======== Task material

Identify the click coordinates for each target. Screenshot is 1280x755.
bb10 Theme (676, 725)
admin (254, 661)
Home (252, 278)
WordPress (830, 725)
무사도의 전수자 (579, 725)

================

◆ Problem description
The required answer is every line of the data, duplicated exactly.

◆ Solution for this task
Identify the click coordinates for each target. Screenshot is 1280x755.
bb10 Theme (676, 725)
admin (254, 661)
Home (252, 278)
WordPress (830, 725)
무사도의 전수자 (579, 725)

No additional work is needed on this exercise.